I'm not sure I can really say I like the character here, or admire the notable change of design associated with the imagery on the packaging. Maybe New Belgium is trying to appeal to a different customer, but hopefully this is a sort of suite of alternatives to their old Ranger IPA and usual host of really handsome beer. Hopefully Voodoo Ranger stands along side these other notables and appeals more to the consumer who loves IPAs and wants a bottle with a more punk vibe.
What I'm trying to say is; New Belgium please don't take the roosters of Tripel!

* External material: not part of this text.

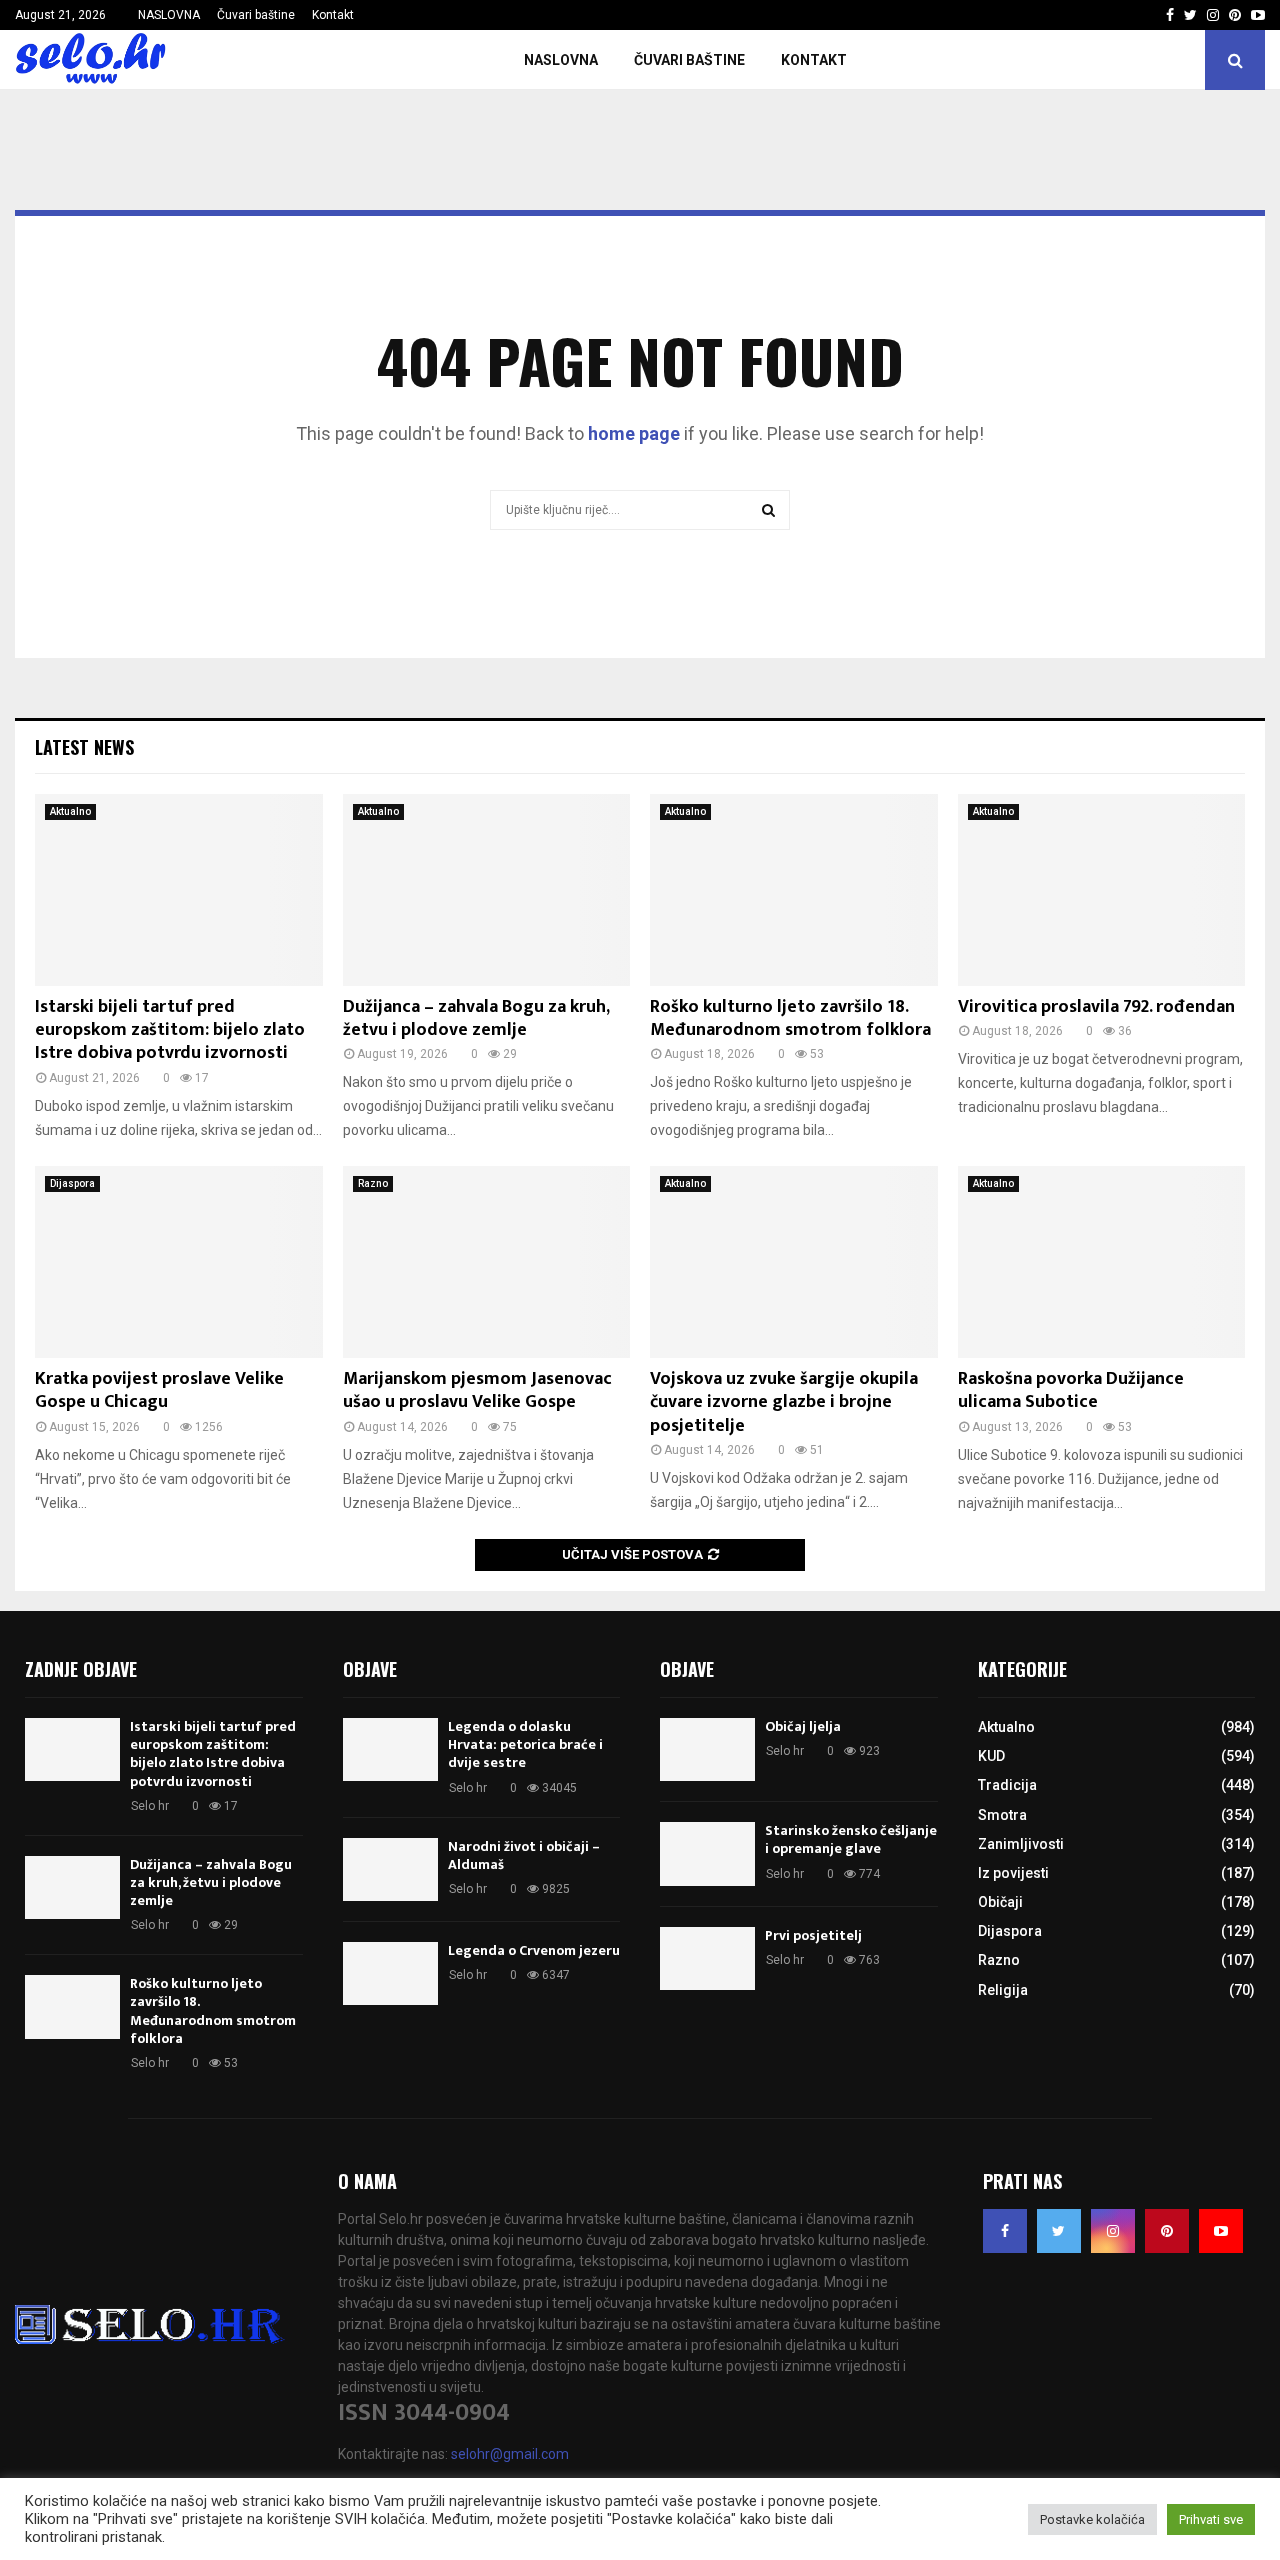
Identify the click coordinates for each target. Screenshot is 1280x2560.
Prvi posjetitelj (813, 1935)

But why is Voodoo Ranger so apt? I don't really know if New Belgium had this ad in the works before the 2017 Presidential Inauguration, but seeing it after the chaos of the last few weeks has been perfect timing. We're a little past the hipness of IPAs, and we're right now in the midst of some madness from the EPA that makes this character just sit right with this beer and this campaign.

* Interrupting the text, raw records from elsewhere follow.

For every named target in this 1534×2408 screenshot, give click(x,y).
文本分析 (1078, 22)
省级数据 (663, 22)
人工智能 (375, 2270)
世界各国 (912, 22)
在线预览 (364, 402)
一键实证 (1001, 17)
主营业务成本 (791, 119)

Here's a beer being embodied by this rouge park ranger. A cartoon champion of a beer sucked dry by intense hops. The bitterness puckers the drinker into a skeleton himself. And the cool liquid sort of splashes down your guts. So there's a visual sense there for drinking an IPA. And I think IPAs lack some class. They're a little too hip in part because they're horrible to drink, but are so ubiquitous thanks to the demand of the mustache waxing, fixed gear bike riding hipsters of 2012.

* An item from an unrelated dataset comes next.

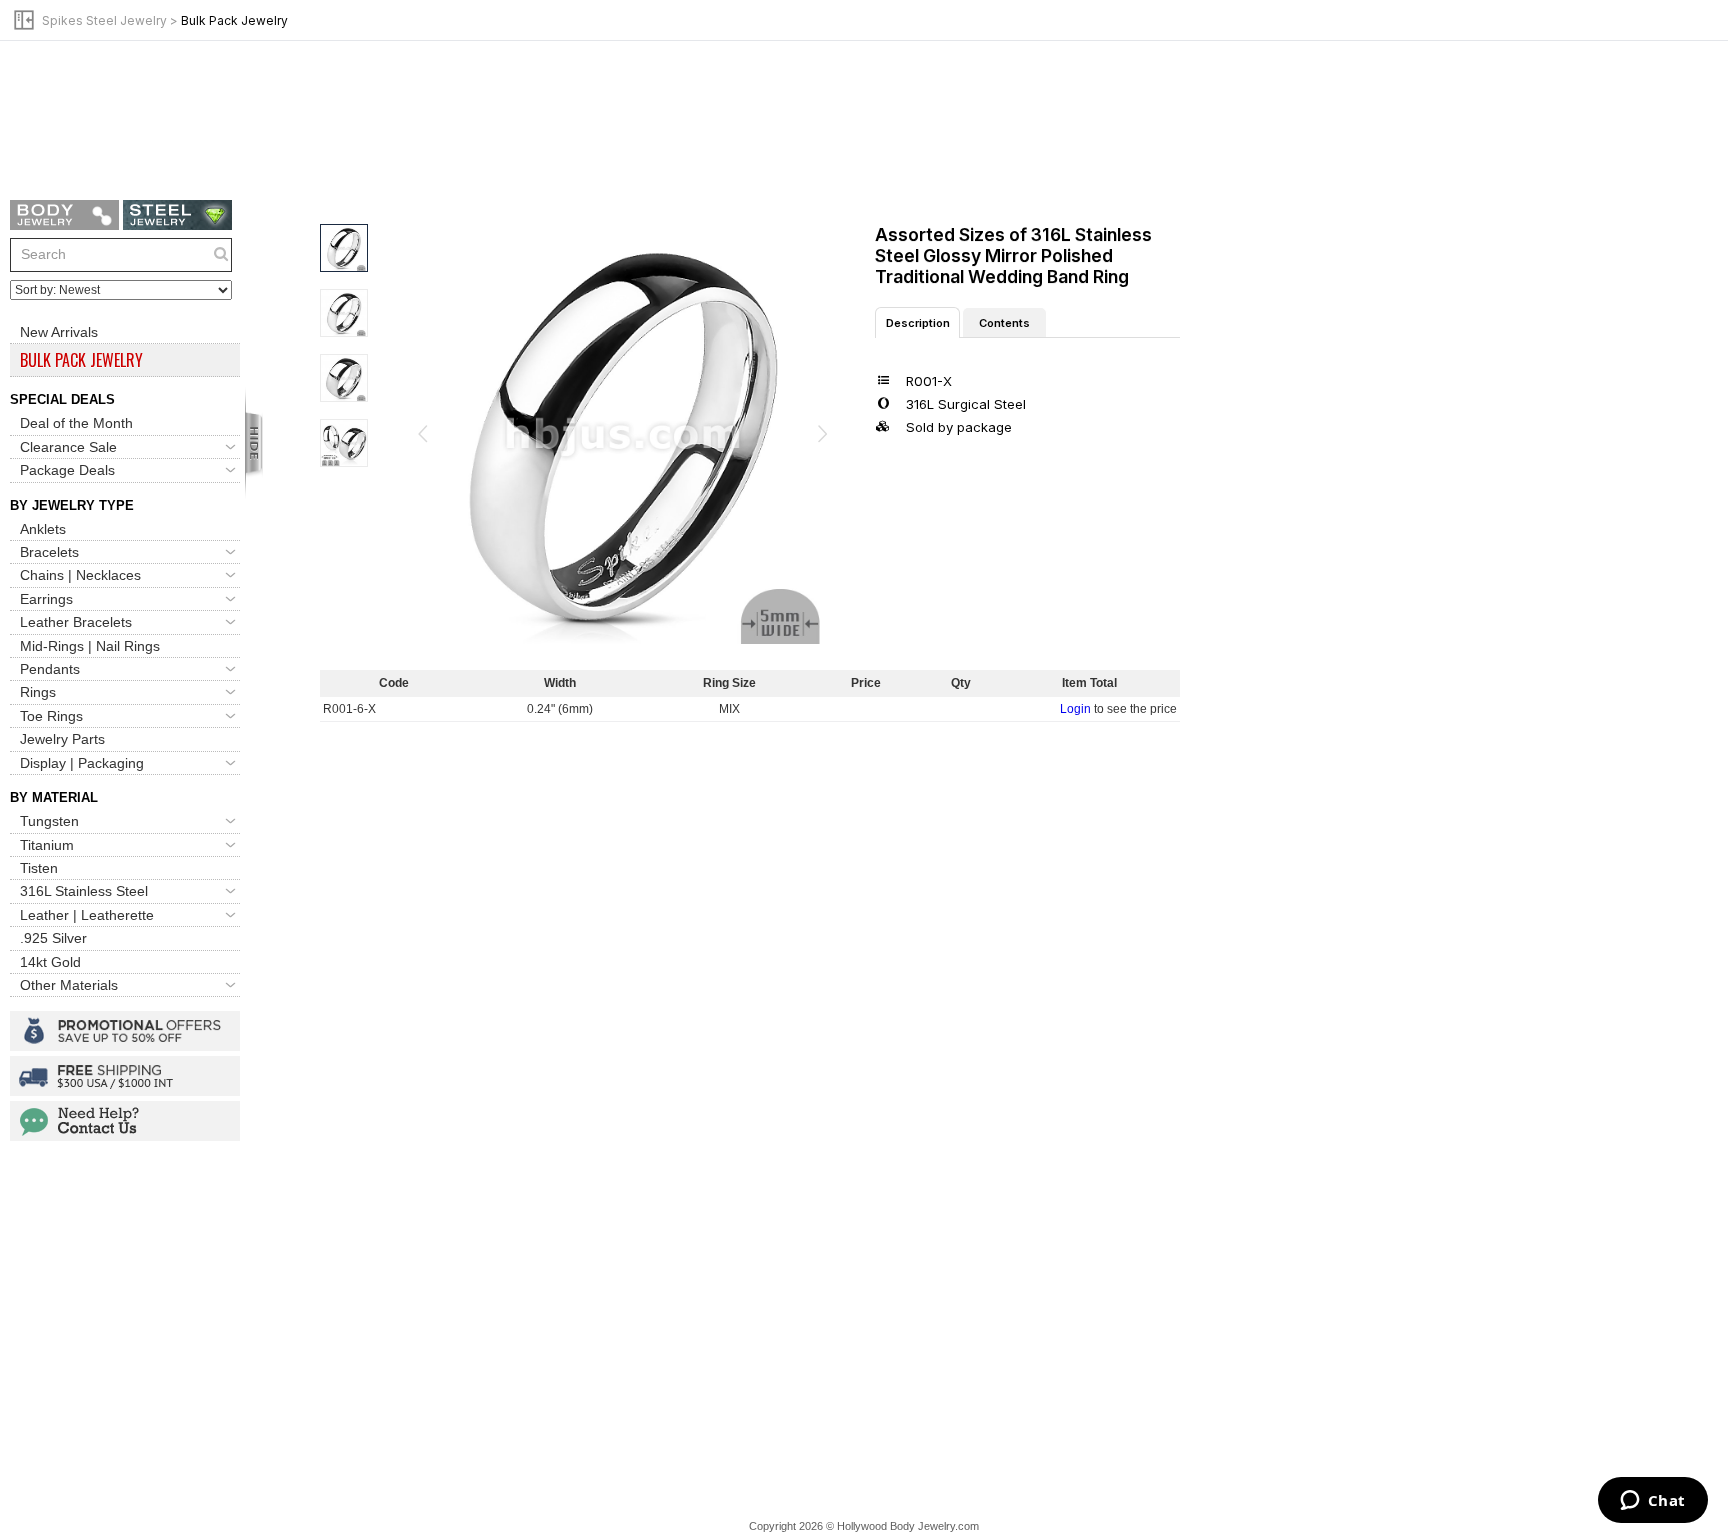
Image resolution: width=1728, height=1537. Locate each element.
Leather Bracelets (76, 622)
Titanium (47, 845)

But this is where the Voodoo Ranger begins to also depart from being a sort of ugly line drawn figure in a beer ad to something more. First of all, this is the revival of New Belgium's classic IPAs. Their own ranger brought back around with a new look but maybe the same spirit. But perhaps he's also a bit of a picture of the eroded consumer of a long gone IPA craze. That Portlandia styled hipster with tattered shirts and ill fitting pants who isn't really around any more. That hipster who sort of bled out into wider culture and grew up, left that side of himself to sort of compost and compose the rest of society. The Voodoo Ranger is that guy, who shaved his chin beard and has stopped renting by now. It's what's left of him.
Finally, and most aptly though, the Voodoo Ranger is, indeed a picture of Americana hero right now. Deprived of life but not of spirit and in touch with nature for always living out in it. Here's a park ranger who can't be tamed. Who wont stop wandering the backwoods. Like the EPA is under threat today, the Voodoo Ranger is a pile of bones. All the flesh taken off him, but still he persists. This is something, obviously, we saw almost immediately from the National Park Service after the Inauguration.
The park services very quickly struck out on their own in the face of opposition and dismemberment, un-silenced by executive orders and new management. And the Voodoo Ranger is an embodiment of that as well. His bones picked clean by an erasing force, but indomitable in the face of it. And ultimately just what we want from the Park Service at the time. Resilient, respectful of nature, but rebelliously wandering off the grid with a six pack.